I guess it's conceivable that if I were to see it I may have a different opinion, but, in general, that sounds like way too much work to me, and if I did decide that they needed to come off, I would replace the facia boards if necessary, and cover them with aluminum, in order to ensure that I didn't have to do that again.


----------



## jsheridan (Jan 30, 2011)

It would definitely be a help to remove the downspouts, and shouldn't be too difficult, as little as popping some drives or removing some screws. The gutters are a different story, and would depend on what type of gutter and mounting system, what type of design they're mounted to, and how bad the work area is that they are blocking. It probably wouldn't need to be or even be feasible, as some systems would be damaged in removal, like K gutters with spikes and ferrules. Although, especially with half rounds, I've cursed them many times and wished removal was an option. All that said, I have worked jobs where the gutters were removed to paint, because you just couldn't do the job properly with them in place and it cost less to remove and reinstall than to work around them.


----------



## user1007 (Sep 23, 2009)

On some of the cuties I have worked on in recent years I have always taken the gutters and downspouts off. And since I was near the rooftop I yanked the flashing and weather veins off too. Copper is copper and worth a fortune and I figure my clients would not notice three stories of Victorian missing them for a season or two?

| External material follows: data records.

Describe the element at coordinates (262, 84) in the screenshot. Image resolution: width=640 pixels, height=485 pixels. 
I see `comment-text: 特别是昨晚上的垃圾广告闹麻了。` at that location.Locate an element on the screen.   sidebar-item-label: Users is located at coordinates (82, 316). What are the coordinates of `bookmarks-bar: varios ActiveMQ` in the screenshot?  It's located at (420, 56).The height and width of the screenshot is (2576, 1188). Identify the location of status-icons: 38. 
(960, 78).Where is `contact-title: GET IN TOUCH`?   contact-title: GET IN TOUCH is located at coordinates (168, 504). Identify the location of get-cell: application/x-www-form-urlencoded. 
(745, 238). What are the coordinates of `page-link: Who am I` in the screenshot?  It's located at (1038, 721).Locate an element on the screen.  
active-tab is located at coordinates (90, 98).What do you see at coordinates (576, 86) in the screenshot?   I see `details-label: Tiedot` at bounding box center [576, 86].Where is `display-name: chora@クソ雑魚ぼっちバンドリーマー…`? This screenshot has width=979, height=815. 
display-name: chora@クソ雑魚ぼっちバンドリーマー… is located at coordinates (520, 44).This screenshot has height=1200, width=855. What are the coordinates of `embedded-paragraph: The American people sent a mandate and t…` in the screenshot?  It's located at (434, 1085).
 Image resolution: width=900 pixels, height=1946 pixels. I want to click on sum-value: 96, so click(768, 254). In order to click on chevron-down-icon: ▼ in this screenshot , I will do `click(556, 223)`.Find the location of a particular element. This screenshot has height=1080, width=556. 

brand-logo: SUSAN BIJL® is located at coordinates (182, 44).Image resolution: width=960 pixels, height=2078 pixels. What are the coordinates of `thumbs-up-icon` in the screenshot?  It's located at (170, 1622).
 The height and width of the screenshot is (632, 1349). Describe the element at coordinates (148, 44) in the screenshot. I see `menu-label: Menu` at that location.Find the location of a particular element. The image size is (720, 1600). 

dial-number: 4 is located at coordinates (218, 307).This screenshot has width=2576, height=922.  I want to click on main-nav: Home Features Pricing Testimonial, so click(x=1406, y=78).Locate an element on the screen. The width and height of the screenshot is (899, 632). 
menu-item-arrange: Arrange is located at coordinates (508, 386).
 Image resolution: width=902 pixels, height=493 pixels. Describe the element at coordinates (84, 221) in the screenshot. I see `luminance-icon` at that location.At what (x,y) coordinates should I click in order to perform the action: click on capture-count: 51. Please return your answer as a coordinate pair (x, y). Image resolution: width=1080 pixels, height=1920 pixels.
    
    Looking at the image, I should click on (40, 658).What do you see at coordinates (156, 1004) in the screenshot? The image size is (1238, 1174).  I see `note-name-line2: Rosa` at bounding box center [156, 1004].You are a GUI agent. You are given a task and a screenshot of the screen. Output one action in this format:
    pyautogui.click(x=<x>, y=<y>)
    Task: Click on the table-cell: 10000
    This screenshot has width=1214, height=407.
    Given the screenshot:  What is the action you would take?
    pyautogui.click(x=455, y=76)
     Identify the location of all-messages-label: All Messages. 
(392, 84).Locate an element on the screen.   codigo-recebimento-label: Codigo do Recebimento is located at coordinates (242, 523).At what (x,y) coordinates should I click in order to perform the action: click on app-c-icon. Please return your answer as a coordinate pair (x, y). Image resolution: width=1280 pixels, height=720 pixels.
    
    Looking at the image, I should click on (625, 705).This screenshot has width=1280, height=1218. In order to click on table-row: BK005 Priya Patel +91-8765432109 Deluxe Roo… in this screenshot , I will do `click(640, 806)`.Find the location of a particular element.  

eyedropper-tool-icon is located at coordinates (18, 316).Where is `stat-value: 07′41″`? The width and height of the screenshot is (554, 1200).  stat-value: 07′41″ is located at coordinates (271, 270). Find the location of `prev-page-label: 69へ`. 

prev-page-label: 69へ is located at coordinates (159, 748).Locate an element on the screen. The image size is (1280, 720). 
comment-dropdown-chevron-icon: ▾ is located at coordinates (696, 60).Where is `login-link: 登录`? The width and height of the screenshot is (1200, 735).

Seriously? Leave them alone unless they need replacement or for some reason you have to get to every square inch behind them. As mentioned, if the facia or whatever is shot you might as well take them down and deal with that. Nice looking, extruded continuous gutters are not that expensive so unless they are antique copper or something. Get them out of the way. 

Not kidding, copper gutter and downspout theft from historic structures is a big deal. A lot of churches through the country suffer because they have to abide by landmark status at some point but cannot keep fitting gorgeous 19th century gutters and so forth.


----------



## Gymschu (Dec 12, 2010)

Depends on if there is wood behind the gutters. If they're clad in aluminum, no sense in taking them off. Maybe if it's exposed wood you could take them off and coat the wood. Problem is, when you take them off, it's a bi*** getting them back up..........you compromise the nail holes and you also have to be sure the pitch is correct to keep the water moving. Normally we do not take them off.


----------



## ltd (Jan 16, 2011)

NO , take gutters off to paint a house:huh: taking off gutters and down spouts is not a weekend warrior job.


----------



## jsheridan (Jan 30, 2011)

I wanted to add something to my comment. I personally have a lot of background in roofing/siding/gutters. I didn't want to imply that a non-experienced HO attempt to remove a gutter system. Most gutter systems should pose at most a minor inconvience to painting. Some systems, such as half-rounds on older homes, can pose a significant obstacle to painting when there is advanced failure in the eave/fascia area. If, for any reason, a gutter requires removal, it should be done by a professional gutter pro.


----------



## Matthewt1970 (Sep 16, 2008)

jsheridan said:


> It would definitely be a help to remove the downspouts, and shouldn't be too difficult, as little as popping some drives or removing some screws. The gutters are a different story, and would depend on what type of gutter and mounting system, what type of design they're mounted to, and how bad the work area is that they are blocking. It probably wouldn't need to be or even be feasible, as some systems would be damaged in removal, like K gutters with spikes and ferrules. Although, especially with half rounds, I've cursed them many times and wished removal was an option. All that said, I have worked jobs where the gutters were removed to paint, because you just couldn't do the job properly with them in place and it cost less to remove and reinstall than to work around them.


This...


----------



## jsheridan (Jan 30, 2011)

Matthewt1970 said:


> This...


?????????


----------